When we started developing our data factory application, called New Factory, we knew that performance was going to be an issue.
—Michael Benillouche, Technical Director, ACNielsen
The need to complete a large number of complex aggregations represented a potential performance bottleneck for New Factory. Further, due to the necessary computation of non-additive distribution facts, simple roll-up or cube functions would not be sufficient. These are just some of the reasons why ACNielsen began a thorough search to find a powerful, high-performance data transformation solution that could complete the aggregations. DMExpress from Syncsort Incorporated proved to be that solution.
DMExpress was installed by ACNielsen in a proof of concept to aggregate an initial 2.7 billion facts over four different dimensions, varying in hierarchy depth from two to nine levels. According to Technical Director Michael Benillouche, “When we started developing our data factory application, called New Factory, we knew that performance was going to be an issue. We searched for a solution that could handle the high volume of data we were processing in the shortest amount of time. After considering ETL software from major vendors, we selected DMExpress. DMExpress easily integrated into New Factory’s distributed computing framework and provided us with the outstanding results we needed.”

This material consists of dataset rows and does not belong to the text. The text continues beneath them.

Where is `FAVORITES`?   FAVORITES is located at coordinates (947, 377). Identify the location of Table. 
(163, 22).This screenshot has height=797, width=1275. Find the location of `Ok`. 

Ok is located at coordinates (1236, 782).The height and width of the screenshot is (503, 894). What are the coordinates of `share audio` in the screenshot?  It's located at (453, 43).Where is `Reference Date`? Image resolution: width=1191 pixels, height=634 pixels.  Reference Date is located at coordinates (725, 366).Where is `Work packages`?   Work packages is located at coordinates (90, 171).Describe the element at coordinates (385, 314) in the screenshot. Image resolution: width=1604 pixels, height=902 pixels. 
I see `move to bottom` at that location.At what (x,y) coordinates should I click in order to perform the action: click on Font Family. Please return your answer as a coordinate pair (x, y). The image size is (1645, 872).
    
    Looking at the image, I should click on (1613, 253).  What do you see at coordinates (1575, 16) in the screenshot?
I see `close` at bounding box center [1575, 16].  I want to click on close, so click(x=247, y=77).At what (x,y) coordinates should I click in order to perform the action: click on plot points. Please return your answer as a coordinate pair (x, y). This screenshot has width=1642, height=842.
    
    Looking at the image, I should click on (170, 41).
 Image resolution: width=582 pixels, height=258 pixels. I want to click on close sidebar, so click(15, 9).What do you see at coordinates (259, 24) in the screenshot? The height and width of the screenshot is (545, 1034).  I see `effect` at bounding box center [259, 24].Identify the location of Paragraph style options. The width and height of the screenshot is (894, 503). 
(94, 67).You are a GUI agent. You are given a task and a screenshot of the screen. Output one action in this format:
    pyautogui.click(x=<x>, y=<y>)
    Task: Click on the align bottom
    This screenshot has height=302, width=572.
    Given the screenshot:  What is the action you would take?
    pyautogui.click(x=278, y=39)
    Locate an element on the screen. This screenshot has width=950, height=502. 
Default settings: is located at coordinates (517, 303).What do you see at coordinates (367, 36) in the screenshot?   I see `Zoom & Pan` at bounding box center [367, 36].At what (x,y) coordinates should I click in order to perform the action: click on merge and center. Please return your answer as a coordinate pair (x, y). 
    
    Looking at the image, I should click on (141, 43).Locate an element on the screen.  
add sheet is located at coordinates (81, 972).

ACNielsen tested DMExpress in New Factory, running it on a large-scale UNIX server with 16 CPUs, 32 GB of memory, and terabytes of disk arrays. The server is capable of delivering data at a sustained rate of 600 MB/sec. Once in production, data will be constantly processed in this carefully designed factory. It is estimated that 12 billion sales facts will be aggregated along four different dimensions each week in order to aggregate the thousands of data scopes accessed through the New Factory Web applications.
ACNielsen discovered that as data volumes grow, so do the performance advantages of DMExpress. With the ability to process in parallel, DMExpress speeds through data-intensive applications. Application development is also much faster with the advanced, easy-to-use graphical user interface (GUI). Instead of focusing on processing the data, you can use the time to create what you need. Discussing ACNielsen’s use of DMExpress for aggregation, Andrew Coleman, Syncsort’s director of software engineering, said:
More and more, we see the aggregation step being the critical performance issue in our customers’ data warehouse applications. The hardware capacity is typically available, provided that the software can fully exploit it. Our combination of proprietary aggregation algorithms and relentless pursuit of parallelization across multiple processors and multiple servers allows DMExpress to achieve the maximum from the hardware.
DMExpress™ is a high-performance data transformation product for UNIX, Linux, and Windows environments. It extracts data at very high speed from any source database or flat file, applies any kind of record level transformation and/or field level transformation, and then loads the data into any target database or flat file.